Самое главное – Ведерников наконец увидел Киру. Невыносимо милая, вся пушистая и щекотная, в нежнейшем, мягко облегающем грудь свитерке, она хлопотала вокруг стоявшего наособицу инвалидного кресла. В кресле помещалось узкое, бледное, бритоголовое существо, тонувшее в широченной куртке цвета хаки и в таких же многокарманных штанах, причем одна штанина, правая, была очевидно пуста ниже выпиравшей крючком костлявой коленки, из второй торчала, вроде серого валенка, загипсованная ступня. Сдавленный с висков череп существа был, точно туземный горшок росписью, покрыт татуировками, с бледных, почти прозрачных пальцев свисали, едва не сваливаясь, черненые грубые перстни с кровавыми камнями.

«Спасибо всем, кто к нам пришел! – произнесла улыбчивая Кира лучшим своим телевизионным голосом. – Знакомьтесь, это Танечка! Она попала в аварию на мотоцикле, и недавно ей сделали ампутацию!» Тут чинная переговорная разразилась аплодисментами, видимо, свойственными большинству присутствующих, как чириканье воробьям. «Танечка написала мне на сайт, и мы встретились вчера, – воодушевленно продолжила Кира, возлагая обе руки на Танечкины плечи. – Путь в новую жизнь труден, но особенно трудно в начале пути. Как одолеть пустые дни и черные ночи? Как отыскать позитив? Мы с Танечкой проговорили много часов. Мы обнимались и плакали вместе!» Аудитория зарукоплескала пуще прежнего, глаза знаменитости, устремленные куда-то поверх голов собравшихся, блеснули горячей влагой, а Танечка, сползавшая все ниже под давлением розовых ручек, усмехнулась неприятно и криво, на раздувшихся ноздрях заискрил какой-то мелкий пирсинг. «А давайте предложим Танечке тоже поучаствовать в фильме!» – воскликнул кто-то восторженный за спиной Ведерникова. «Обязательно, – с чувством ответила Кира. – Тот разговор, что был между нами, не должен пропасть втуне. Он поможет многим и многим. Танечка обязательно даст для фильма большое интервью!»

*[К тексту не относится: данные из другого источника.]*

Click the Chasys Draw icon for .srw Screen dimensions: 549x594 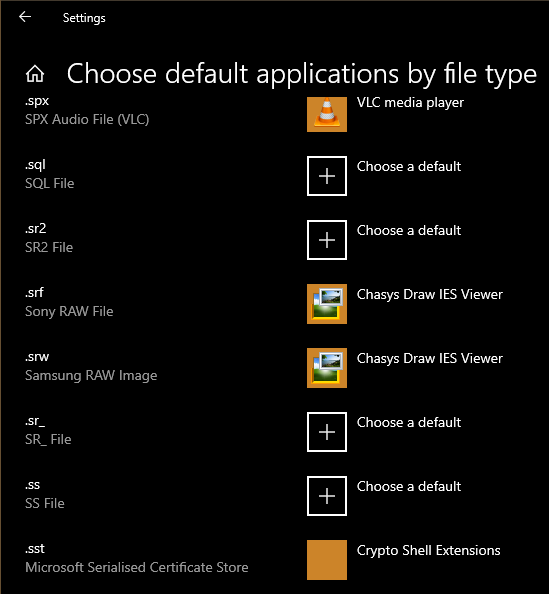(327, 368)
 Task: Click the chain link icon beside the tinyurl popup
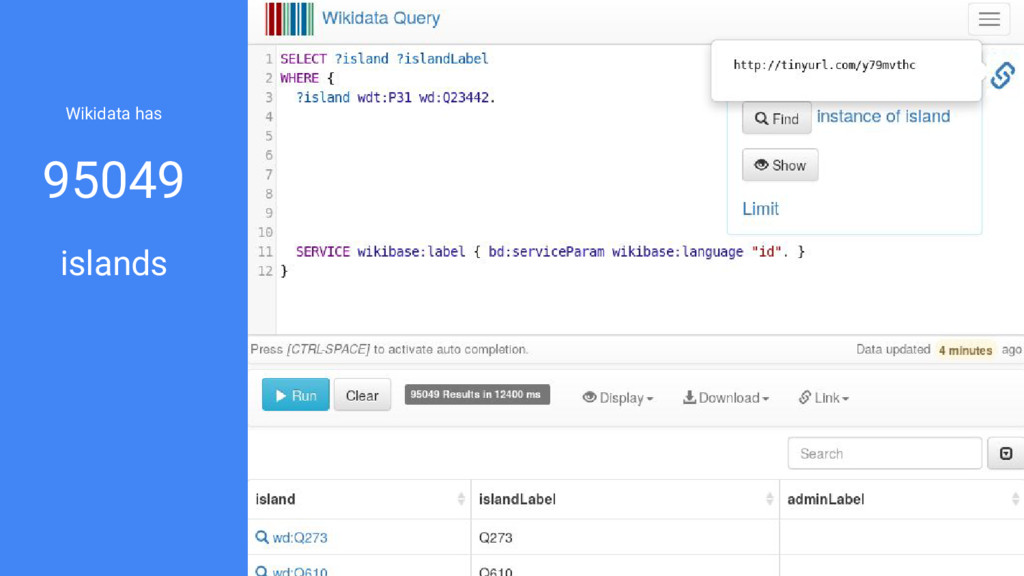coord(1002,75)
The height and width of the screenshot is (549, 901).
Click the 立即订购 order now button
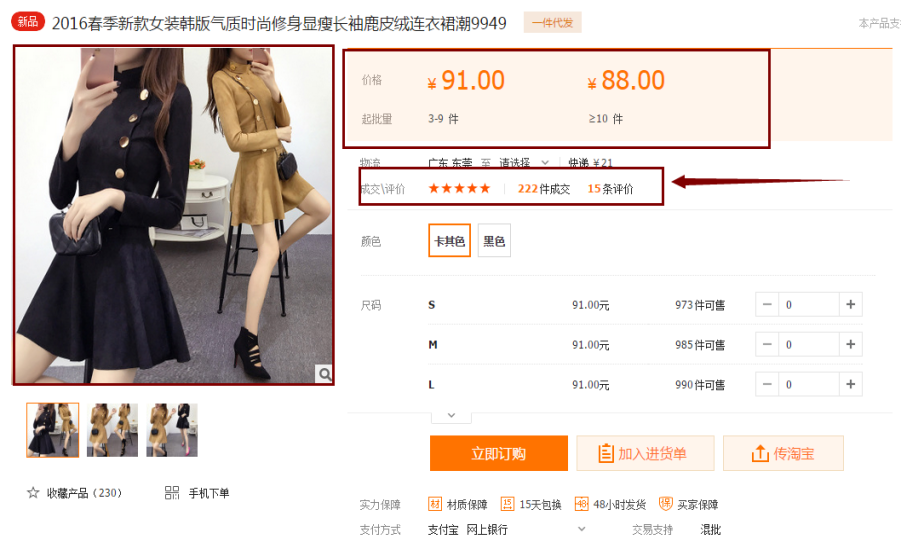(x=498, y=454)
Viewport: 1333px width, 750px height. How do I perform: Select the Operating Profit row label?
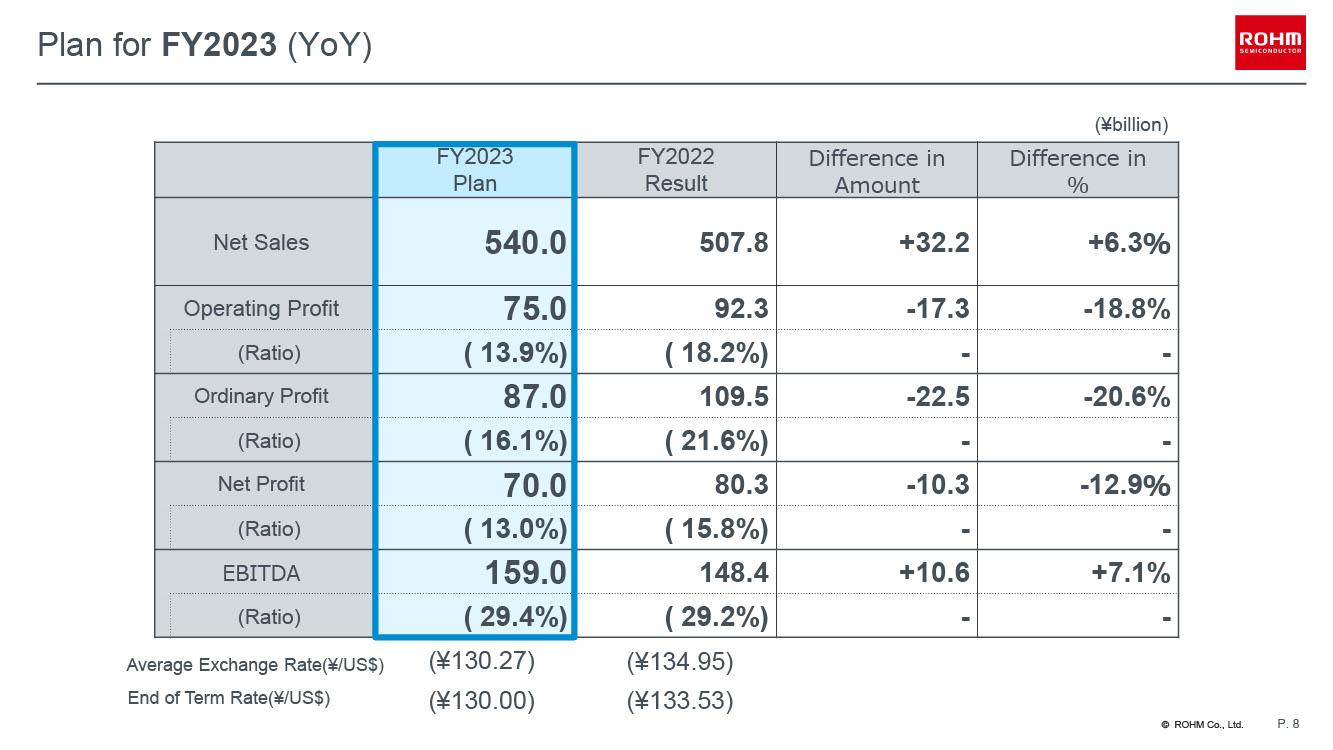tap(261, 308)
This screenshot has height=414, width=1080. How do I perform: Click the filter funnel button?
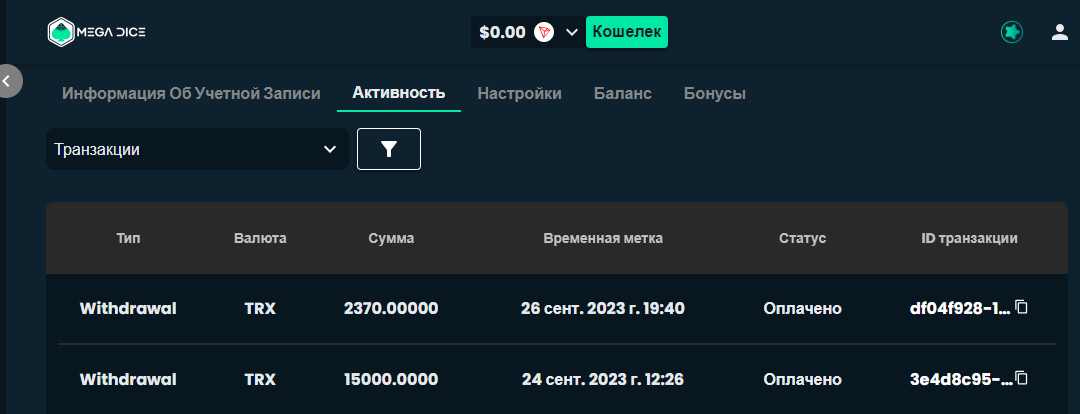[x=389, y=149]
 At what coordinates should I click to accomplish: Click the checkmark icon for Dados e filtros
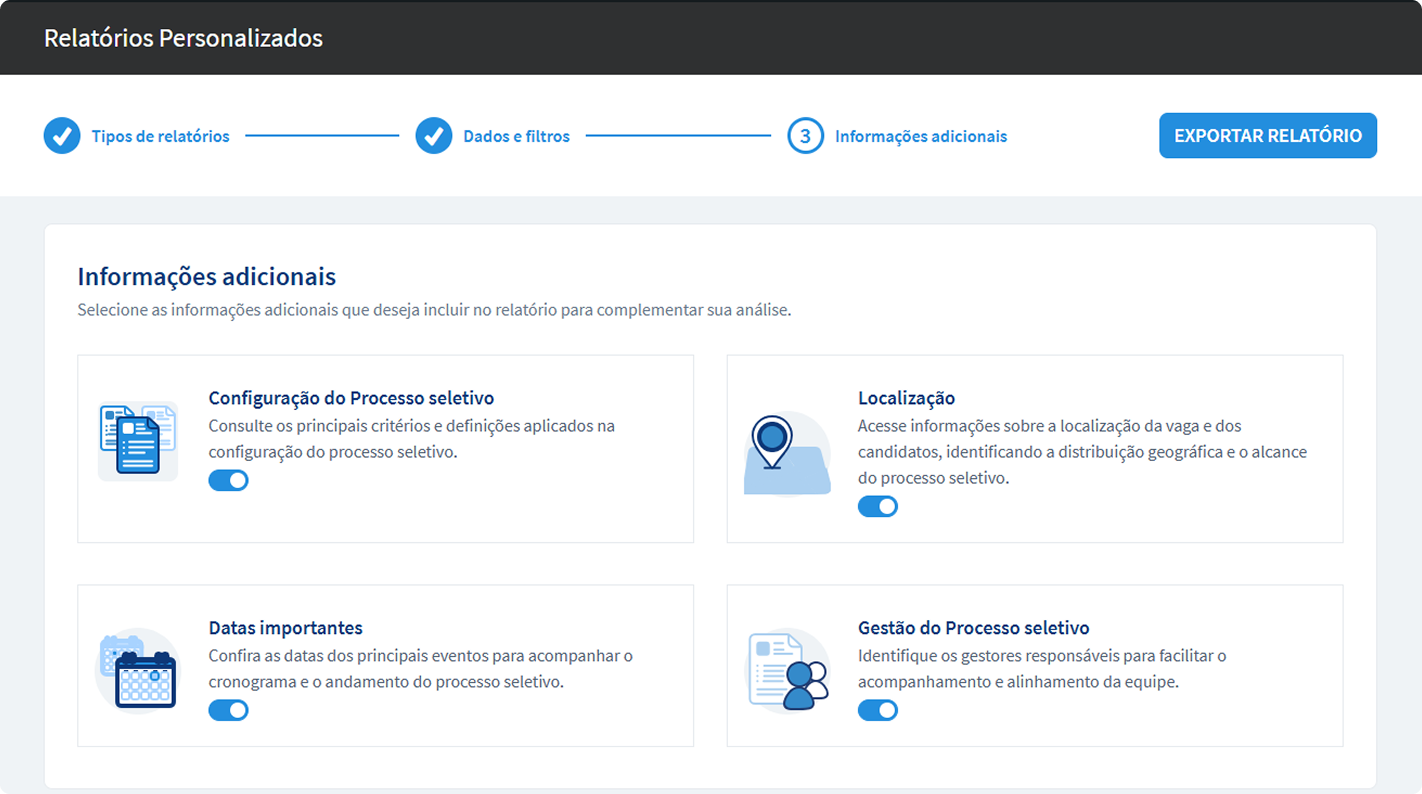[434, 136]
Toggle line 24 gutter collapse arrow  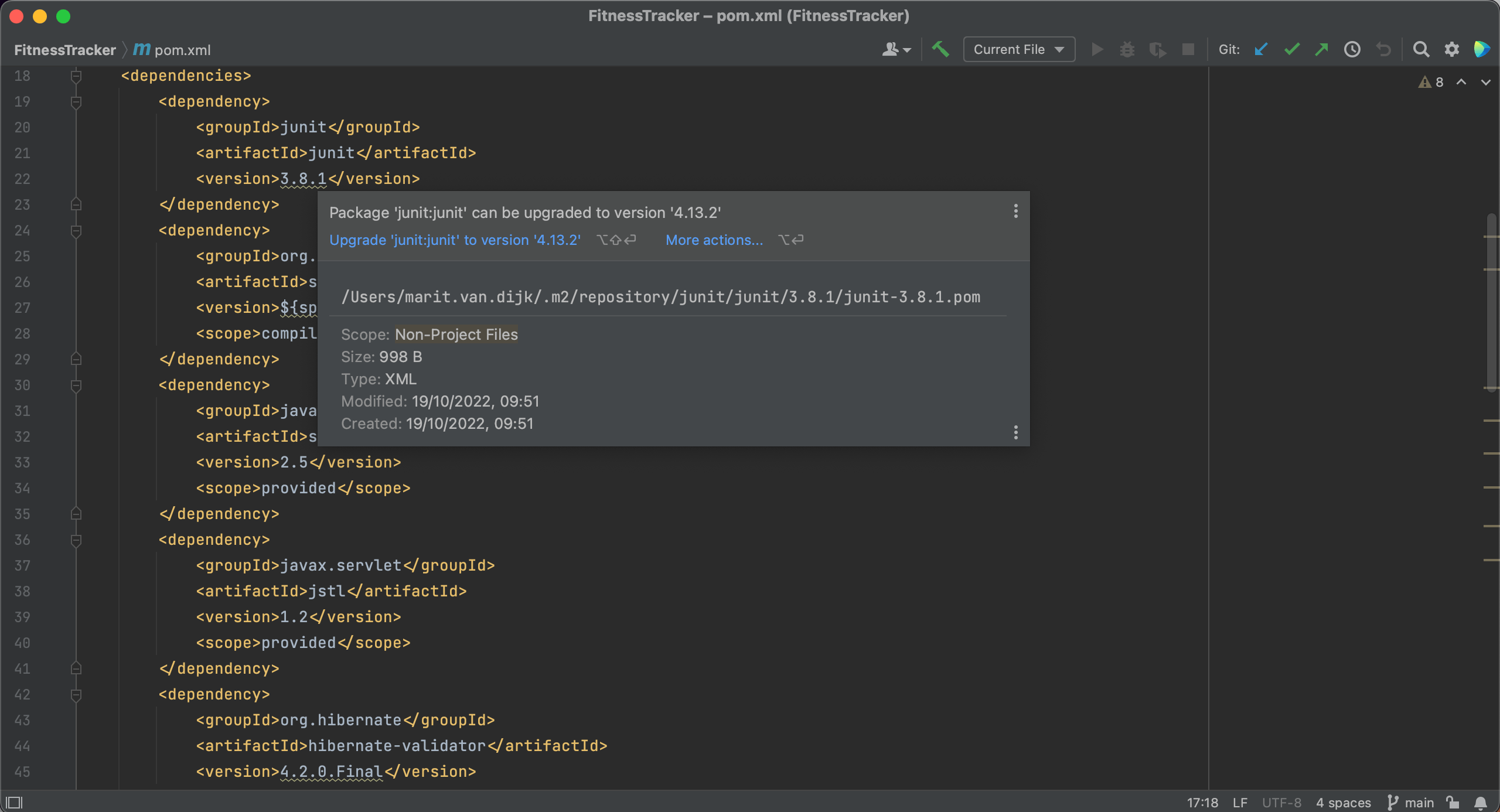[x=76, y=231]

Ведерников, уязвленный тем, что Кира не нашла для него при встрече ни отдельного слова, ни отдельной улыбки, угрюмо осматривался. Все лица вокруг, пропитанные горячими, влажными чувствами, как бы расплывались по краям и казались смутно знакомыми, хотя Ведерников мог поклясться, что половину из присутствующих не видел ни разу в жизни. Возможно, эффект возникал от того, что некоторые персонажи, да, кажется, практически все, были представлены в двух экземплярах – впрочем, не совсем совпадавших. Старая географичка, беспрестанно шевелившая бровями, похожими на серые холодные уголья, шла в паре со своей стареющей дочерью, и обе они потчевали сластями уже вконец расплывшуюся химозу, чье большое бурое лицо, лежавшее складками на отворотах плохо выглаженной блузки, совсем изросло на бородавки, висевшие тут и там дряблыми гроздьями. При химозе состояла тоже какая-то родственница, в общем и целом весьма на нее похожая, но еще довольно гладкая и свежая, для чего-то внимательно изучавшая прозрачными глазами совершенно не химозиного цвета малоподвижный оригинал. Был тут, конечно, и Ван-Ваныч, весьма благообразный, в любовно вмещающем животик клетчатом жилете, и тоже со своей более молодой копией, пожалуй, слишком зубастой и вихрастой, но довольно-таки верной. Тут Ведерникову стало совсем неуютно. Он невольно покосился на Лиду, демонстративно севшую в угол. Лида держала близко перед дрожащими зрачками трясущуюся книжку в обтрепанной обложке и делала вид, что ее нет в переговорной. На самом деле ее присутствие было столь ощутимо и весомо, что казалось, под нею вот-вот развалится хлипкий офисный стул. Ведерников подумал, что уж у Лиды в киношном собрании не может быть двойников – однако ее антипод, Галя, невозмутимо восседала в симметричном углу, тоже отстраненная, тоже с каким-то, мало занимающим ее, текстом на телефоне, очень прямая в монументальном, гранитного цвета пиджаке.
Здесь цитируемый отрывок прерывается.